122話 高い買い物
2019-10-10 文章の間違いに気が付いたので文言を修正
「結構大きな町ねぇ」
霧雨の降る中頭巾付きの合羽を羽織った和花が巨大な市壁を見上げ独り言ちる。
隣に立つ僕も同じような格好だ。ここまでの移動に用いた魔導速騎は近くの森に隠した。起動登録してあるので、きちんとした設備のある場所で登録解除を行わない限りは持ち主以外が起動させられないので巧妙に隠しておけば問題ないだろうと判断のうえだ。
僕らは徒歩の冒険者を装っているので偽装で背負い袋を背負っている。中身はほとんど入ってないんだけどね。

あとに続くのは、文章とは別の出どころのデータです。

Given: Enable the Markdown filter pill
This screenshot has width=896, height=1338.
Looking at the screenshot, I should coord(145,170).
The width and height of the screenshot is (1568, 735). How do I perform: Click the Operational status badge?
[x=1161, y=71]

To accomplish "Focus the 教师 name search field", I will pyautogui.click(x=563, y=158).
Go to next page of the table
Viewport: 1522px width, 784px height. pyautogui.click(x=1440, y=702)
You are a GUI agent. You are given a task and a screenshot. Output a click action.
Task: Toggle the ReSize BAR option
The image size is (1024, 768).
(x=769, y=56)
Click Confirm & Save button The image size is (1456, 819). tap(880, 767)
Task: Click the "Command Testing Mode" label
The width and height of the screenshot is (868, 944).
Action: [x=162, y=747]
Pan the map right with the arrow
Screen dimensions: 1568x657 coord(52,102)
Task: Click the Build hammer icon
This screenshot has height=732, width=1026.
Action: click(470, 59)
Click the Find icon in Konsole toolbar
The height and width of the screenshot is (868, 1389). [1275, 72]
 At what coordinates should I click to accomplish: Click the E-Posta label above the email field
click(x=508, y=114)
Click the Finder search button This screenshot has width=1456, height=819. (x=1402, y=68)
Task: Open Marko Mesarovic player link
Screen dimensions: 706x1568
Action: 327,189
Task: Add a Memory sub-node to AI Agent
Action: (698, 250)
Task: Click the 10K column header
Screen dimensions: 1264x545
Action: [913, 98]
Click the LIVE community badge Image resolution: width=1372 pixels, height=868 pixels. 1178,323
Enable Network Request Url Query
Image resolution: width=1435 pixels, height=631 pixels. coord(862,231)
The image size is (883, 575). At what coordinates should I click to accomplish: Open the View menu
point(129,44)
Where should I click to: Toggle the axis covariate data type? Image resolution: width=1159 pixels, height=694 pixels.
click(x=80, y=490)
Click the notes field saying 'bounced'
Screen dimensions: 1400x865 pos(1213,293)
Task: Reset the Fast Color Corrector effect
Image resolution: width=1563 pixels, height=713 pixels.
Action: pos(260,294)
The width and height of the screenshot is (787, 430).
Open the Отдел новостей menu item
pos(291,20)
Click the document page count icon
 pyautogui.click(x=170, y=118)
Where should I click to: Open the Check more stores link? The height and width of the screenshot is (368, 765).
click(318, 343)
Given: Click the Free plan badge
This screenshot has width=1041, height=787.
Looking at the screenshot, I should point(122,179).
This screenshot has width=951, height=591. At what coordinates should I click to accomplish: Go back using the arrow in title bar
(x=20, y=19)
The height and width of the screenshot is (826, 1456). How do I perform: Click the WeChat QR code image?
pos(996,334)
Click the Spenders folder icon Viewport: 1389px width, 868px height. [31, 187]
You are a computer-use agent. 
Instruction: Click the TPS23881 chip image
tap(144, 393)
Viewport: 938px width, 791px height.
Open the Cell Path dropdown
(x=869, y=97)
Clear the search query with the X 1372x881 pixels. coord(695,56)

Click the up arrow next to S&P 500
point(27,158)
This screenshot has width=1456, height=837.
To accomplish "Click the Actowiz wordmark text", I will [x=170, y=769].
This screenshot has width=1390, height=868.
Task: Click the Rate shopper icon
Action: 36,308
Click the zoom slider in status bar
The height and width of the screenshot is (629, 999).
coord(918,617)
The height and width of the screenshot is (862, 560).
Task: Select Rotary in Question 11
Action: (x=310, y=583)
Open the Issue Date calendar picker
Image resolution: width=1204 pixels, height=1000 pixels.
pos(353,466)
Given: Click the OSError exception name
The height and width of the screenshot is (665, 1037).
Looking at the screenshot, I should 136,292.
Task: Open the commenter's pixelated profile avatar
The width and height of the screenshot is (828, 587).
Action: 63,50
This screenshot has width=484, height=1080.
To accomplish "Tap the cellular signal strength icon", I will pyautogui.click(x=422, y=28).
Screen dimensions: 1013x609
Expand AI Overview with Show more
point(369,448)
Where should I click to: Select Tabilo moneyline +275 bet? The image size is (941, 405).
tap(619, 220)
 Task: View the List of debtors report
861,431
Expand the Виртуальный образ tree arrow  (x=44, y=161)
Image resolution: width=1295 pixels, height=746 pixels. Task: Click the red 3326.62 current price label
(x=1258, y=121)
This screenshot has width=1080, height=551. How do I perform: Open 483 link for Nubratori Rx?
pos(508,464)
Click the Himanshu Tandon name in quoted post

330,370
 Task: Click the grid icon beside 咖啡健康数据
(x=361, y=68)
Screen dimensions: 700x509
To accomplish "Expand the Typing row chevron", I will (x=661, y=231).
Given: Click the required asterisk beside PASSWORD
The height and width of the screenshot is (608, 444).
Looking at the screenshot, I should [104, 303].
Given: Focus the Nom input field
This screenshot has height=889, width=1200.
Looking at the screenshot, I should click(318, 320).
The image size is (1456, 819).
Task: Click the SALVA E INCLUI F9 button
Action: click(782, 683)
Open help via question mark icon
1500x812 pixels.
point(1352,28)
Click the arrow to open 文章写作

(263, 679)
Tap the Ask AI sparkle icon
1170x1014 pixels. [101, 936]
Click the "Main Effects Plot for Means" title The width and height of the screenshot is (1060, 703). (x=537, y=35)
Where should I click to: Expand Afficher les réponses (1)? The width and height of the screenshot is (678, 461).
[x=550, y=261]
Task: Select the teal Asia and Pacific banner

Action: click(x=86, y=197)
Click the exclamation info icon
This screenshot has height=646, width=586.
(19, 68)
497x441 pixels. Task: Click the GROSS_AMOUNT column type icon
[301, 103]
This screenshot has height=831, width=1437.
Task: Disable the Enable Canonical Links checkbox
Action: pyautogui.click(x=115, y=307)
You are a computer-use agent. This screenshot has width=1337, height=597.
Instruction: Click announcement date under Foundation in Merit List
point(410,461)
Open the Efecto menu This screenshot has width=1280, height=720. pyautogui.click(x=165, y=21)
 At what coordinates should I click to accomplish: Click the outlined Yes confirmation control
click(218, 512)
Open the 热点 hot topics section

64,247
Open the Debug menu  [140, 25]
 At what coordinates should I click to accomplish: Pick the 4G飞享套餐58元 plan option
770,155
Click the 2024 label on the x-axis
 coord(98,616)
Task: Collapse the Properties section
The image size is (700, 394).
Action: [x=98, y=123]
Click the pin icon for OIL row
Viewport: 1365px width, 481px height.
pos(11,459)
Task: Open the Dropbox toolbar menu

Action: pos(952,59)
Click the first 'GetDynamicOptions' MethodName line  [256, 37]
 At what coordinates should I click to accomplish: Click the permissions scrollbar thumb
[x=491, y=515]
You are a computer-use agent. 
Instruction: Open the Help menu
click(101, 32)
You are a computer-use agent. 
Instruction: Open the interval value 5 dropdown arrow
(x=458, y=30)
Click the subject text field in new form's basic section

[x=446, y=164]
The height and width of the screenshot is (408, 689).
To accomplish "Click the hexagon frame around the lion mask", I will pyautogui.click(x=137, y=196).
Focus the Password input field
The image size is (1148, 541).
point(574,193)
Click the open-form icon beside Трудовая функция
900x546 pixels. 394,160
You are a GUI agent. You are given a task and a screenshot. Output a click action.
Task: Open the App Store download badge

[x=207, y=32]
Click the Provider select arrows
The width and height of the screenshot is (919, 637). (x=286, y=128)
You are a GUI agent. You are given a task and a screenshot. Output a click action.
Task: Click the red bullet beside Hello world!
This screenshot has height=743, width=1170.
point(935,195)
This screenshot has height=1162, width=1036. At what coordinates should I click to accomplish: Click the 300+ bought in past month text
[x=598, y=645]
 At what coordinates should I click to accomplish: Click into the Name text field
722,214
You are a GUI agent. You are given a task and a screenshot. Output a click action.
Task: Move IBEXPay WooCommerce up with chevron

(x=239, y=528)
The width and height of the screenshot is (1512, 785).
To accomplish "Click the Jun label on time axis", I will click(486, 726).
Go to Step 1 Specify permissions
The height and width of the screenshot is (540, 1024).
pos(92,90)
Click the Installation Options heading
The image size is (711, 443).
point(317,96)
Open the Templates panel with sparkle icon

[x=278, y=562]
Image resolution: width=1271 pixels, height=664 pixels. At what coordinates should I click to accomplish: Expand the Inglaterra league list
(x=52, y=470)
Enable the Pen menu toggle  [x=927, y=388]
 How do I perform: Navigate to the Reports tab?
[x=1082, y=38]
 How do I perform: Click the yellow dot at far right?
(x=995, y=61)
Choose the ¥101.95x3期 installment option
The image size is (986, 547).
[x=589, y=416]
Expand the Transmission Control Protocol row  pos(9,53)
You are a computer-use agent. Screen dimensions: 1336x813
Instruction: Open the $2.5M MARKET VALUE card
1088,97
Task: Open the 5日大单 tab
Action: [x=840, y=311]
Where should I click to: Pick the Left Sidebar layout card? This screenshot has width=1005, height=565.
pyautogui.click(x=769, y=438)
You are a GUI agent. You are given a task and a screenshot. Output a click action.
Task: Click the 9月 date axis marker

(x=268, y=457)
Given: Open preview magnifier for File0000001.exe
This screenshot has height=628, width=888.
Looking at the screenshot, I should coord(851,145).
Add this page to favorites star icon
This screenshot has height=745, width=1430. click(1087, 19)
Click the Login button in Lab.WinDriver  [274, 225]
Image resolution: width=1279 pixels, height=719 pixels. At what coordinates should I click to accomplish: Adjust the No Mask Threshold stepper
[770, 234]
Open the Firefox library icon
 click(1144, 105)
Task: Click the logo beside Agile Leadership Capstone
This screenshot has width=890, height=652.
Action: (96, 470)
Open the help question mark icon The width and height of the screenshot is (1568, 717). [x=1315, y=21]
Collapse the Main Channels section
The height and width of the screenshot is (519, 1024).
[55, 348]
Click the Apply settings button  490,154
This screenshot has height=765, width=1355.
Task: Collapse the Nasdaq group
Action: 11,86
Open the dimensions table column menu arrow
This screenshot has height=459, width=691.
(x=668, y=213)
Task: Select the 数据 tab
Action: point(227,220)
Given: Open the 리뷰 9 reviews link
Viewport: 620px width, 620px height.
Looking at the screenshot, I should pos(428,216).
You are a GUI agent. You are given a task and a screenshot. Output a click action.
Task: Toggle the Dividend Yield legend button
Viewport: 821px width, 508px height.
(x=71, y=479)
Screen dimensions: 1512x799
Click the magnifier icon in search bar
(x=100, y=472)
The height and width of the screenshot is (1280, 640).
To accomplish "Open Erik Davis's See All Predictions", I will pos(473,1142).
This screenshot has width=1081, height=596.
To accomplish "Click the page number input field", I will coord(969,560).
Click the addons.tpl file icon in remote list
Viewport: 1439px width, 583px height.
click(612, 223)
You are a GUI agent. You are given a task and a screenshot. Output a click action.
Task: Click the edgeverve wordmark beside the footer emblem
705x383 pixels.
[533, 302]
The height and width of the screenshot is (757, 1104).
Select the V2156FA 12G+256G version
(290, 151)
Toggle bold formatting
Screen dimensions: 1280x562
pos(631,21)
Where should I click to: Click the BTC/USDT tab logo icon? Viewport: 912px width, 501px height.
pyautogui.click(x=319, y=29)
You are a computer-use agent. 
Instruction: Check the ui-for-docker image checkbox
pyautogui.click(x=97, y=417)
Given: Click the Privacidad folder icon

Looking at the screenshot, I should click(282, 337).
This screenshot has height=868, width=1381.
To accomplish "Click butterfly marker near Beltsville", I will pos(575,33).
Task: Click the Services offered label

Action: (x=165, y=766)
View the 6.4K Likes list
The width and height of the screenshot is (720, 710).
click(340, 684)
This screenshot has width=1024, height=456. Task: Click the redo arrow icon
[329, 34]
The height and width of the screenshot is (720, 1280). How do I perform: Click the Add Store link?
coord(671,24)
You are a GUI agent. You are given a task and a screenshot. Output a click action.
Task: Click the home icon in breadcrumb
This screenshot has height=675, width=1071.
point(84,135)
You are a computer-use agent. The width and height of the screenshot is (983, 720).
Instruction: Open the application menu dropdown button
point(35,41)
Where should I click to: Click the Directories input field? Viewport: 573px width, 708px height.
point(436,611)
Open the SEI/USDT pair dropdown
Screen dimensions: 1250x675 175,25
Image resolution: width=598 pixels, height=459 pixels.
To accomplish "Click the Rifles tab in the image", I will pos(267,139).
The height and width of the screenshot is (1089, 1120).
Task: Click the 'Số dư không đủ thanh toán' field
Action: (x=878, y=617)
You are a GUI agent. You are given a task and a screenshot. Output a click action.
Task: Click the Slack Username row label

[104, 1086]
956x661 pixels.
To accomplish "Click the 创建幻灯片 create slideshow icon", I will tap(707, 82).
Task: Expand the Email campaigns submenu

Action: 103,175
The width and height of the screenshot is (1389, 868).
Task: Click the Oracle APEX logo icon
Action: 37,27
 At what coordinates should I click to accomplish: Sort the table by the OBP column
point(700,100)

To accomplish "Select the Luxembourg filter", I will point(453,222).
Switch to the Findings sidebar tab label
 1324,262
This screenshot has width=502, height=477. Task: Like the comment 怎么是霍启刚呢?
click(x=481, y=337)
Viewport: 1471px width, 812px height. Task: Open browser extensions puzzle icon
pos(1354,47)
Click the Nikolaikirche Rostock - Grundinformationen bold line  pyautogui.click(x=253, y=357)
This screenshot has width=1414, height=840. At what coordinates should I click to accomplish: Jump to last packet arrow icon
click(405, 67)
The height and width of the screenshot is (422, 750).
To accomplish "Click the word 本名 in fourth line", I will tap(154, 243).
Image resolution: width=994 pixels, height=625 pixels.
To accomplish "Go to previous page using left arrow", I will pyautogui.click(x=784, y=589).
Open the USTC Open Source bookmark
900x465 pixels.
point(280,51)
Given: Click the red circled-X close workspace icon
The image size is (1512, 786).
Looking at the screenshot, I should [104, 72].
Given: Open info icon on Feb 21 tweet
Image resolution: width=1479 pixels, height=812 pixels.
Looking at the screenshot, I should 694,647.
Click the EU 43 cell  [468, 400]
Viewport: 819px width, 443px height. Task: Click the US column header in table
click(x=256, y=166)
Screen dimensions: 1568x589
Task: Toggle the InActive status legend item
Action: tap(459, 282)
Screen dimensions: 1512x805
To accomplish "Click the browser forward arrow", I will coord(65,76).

入都手続き待ちの行列が見えたので僕らも最後尾に並ぶ。
この中継都市ミルドは魔導機器組合の生産拠点のひとつであり魔導列車の整備基地も兼ねている。形式的には中原の超大国ウィンダリア王国の飛び地という扱いになっているそうだ。
師匠が居れば特権で並ぶ必要もないのだが、銅等級程度の冒険者なので仕方ない。
「そういえば、アレは使わないの?」
流石に黙って市壁を眺めるのに飽きたのか和花がそう聞いてきた。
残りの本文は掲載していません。